Hind feet are large and average three inches long. When the rabbit takes short hops, its tracks look like the number "7," with the two hind feet planted first, then the two front feet set behind.
Desert cottontails occur in a wide variety of habitats, including open upland habitats, sagebrush and other dry desertlike grasslands and shrublands, riparian areas and pinyon-juniper forests. They may occur in the same areas as black-tailed jackrabbits (lepus californicus).desert cottontails rarely stray far from their natal or birthplace area.
Found throughout the plains states from eastern montana south to west texas, west to central nevada and southern california, south to baja california and northern mexico. Found up to six thousand five hundred feet in elevation. Other species replace the desert cottontails at higher elevations.
A male's home range may be up to fifteen acres in size. A female's home range can be less than one acre.
Cottontails are active early morning, late afternoon and at night, but may be seen at any time of the day. During the day, cottontails may rest in the shades of large shrubs, in burrows or within thickets. In the hot months of summer, they conserve moisture and energy by avoiding activity during the hot, dry daylight hours.
When alarmed, a cottontail can run up to twenty miles per hour in a zigzag pattern to escape predators. Often, the cottontail runs to a protective location like a burrow or thicket. If cornered by a small predator, like a weasel, a cottontail may "bowl over" the predator and give it a kick with its powerful hind legs as well. A cottontail may also freeze when danger lurks, and scrunch down to blend into its surroundings.
Cottontails are herbivores, meaning they only eat plant matter. Ninety percent of their diet is grasses, but they also will eat forbs, shrubs, cacti, leaves, fruits, and seeds of other plants. They get most of their water from the plants they eat, or from the moisture that forms on top of plants, like dew.
When cottontails feed, their teeth cut clean slices through twigs or plants at a forty five-degree angle, instead of ragged edges.
Cottontails are coprophagic, meaning they eat thier own waste or pellets. Grass is hard to digest, so the rabbits eat the first-formed set of pellets after a meal. Additional nutrition is absorbed during the second digestive process. Pellets from the second set are very hard, fibrous and lack any nutritional value.
Cottontails can breed at eighty days old, then mate again soon after giving birth. The usual breeding season for the desert cottontail is from april to august or september during which time two to four litters of one to five young are born in a nest lined with grass and with fur which the mother pulls from her belly. The gestation period is between 28 and 30 days, and newborn young are born blind and furless and unable to care for themselves. They remain along in the fur-lined nest for about two weeks. Growth of the young is rapid, and at ten days of age they are well-furred, and their eyes are fully open. Weaning begins at about two weeks of age, and the young disperse in another week or two. The young are weaned at two weeks old, and they leave the nest area three weeks after birth.

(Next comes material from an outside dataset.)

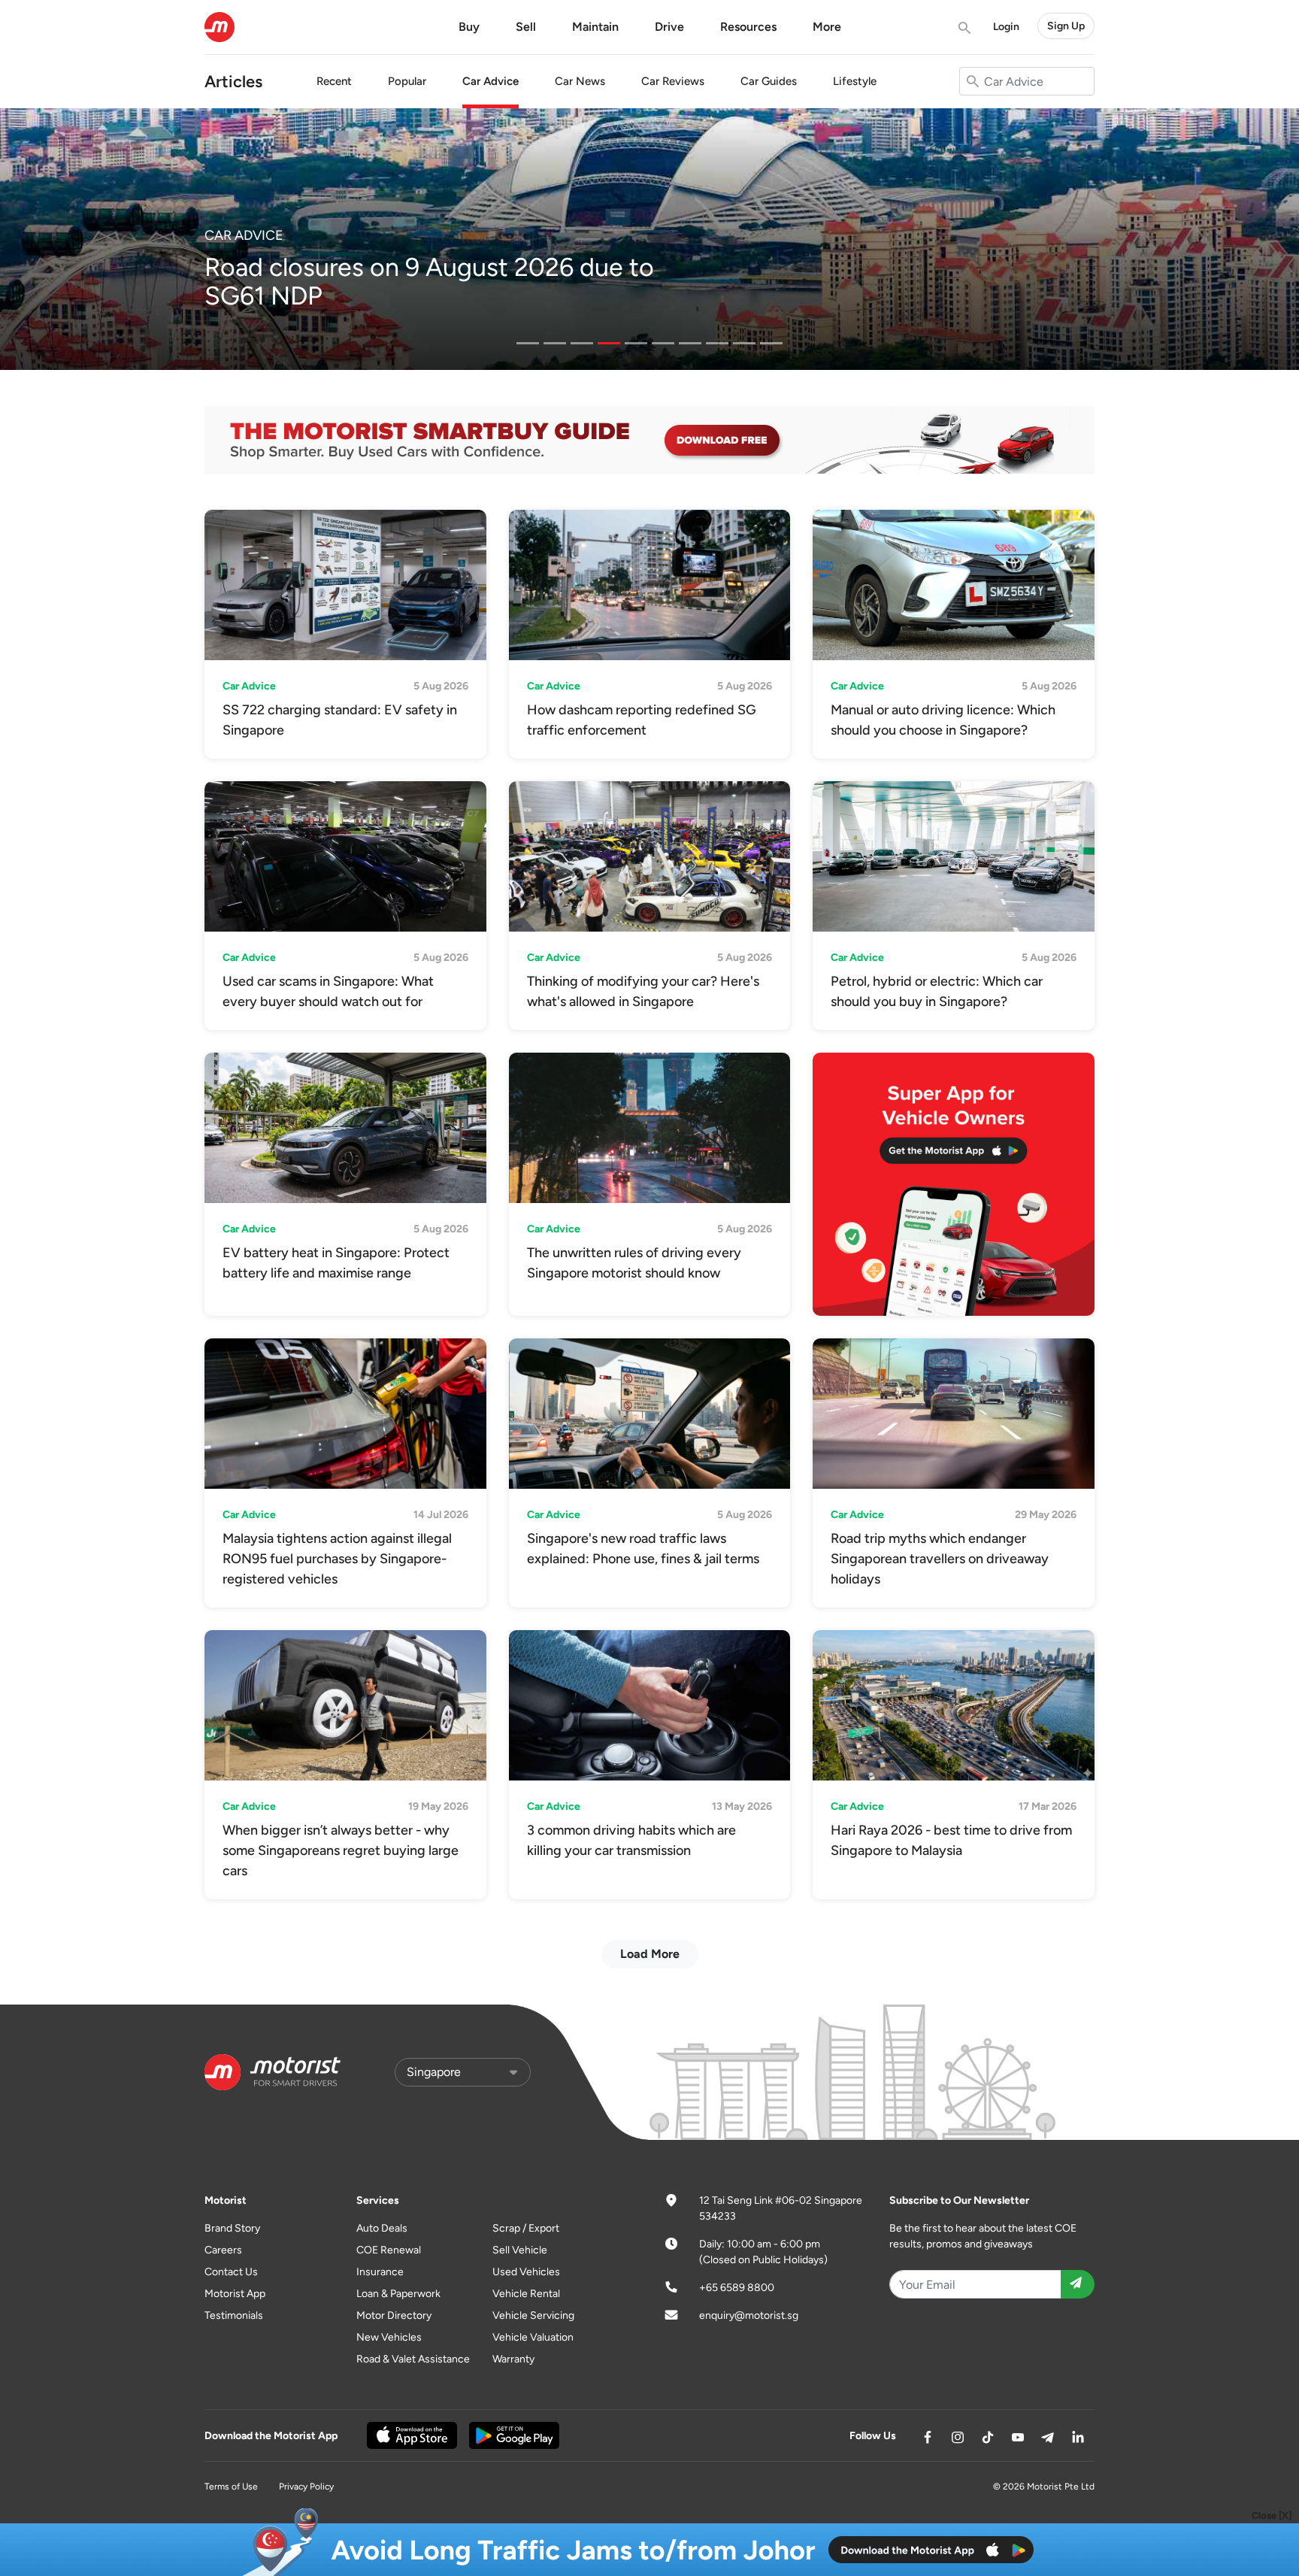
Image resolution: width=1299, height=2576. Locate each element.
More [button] (827, 27)
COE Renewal (388, 2250)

The desert cottontail is nevada protected and designated as a small game animal. It can be hunted only during designated hunting seasons.
Reason for Status:
Historic tradition as a game animal.
Management & Conservation:
Nevada department of wildlife manages cottontails as an upland game mammal, with a designated hunting season. Natural predators of the cottontail include coyotes, foxes, bobcats, badgers, weasels, red-tailed hawks, golden eagles, great horned owls, and large bullsnakes and rattlesnakes.

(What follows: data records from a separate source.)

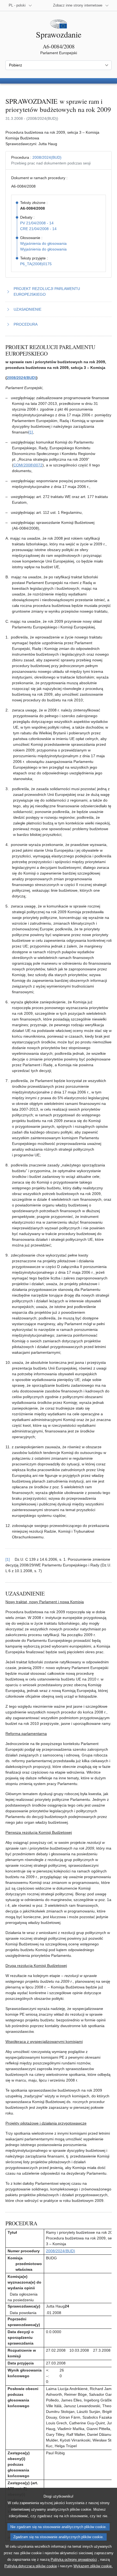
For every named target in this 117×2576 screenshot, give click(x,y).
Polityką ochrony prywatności (74, 2559)
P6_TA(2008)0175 (36, 264)
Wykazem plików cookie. (93, 2566)
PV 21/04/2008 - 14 (37, 223)
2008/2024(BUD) (46, 157)
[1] (31, 432)
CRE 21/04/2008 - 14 (38, 229)
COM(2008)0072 (27, 465)
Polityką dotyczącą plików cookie (30, 2566)
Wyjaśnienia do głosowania (43, 243)
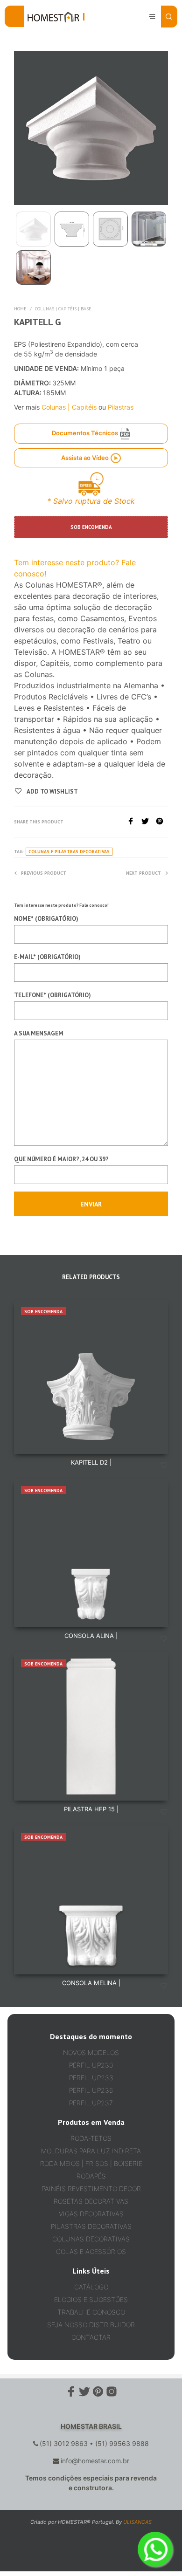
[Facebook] (134, 822)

To avoid overheating, desert cottontails have higher activity periods at night; light-colored fur to minimize absorption of solar heat; and large ears, with blood vessels just below the skin level, that can radiate body heat to the air. When temperatures climb above eighty degrees fahrenheit, the cottontails’ activity level decreases significantly.
In the american southwest, native americans hunted or trapped cottontails for meat, sewed the furs into blankets, used the hide to make glue, and used individual hides to make pouches.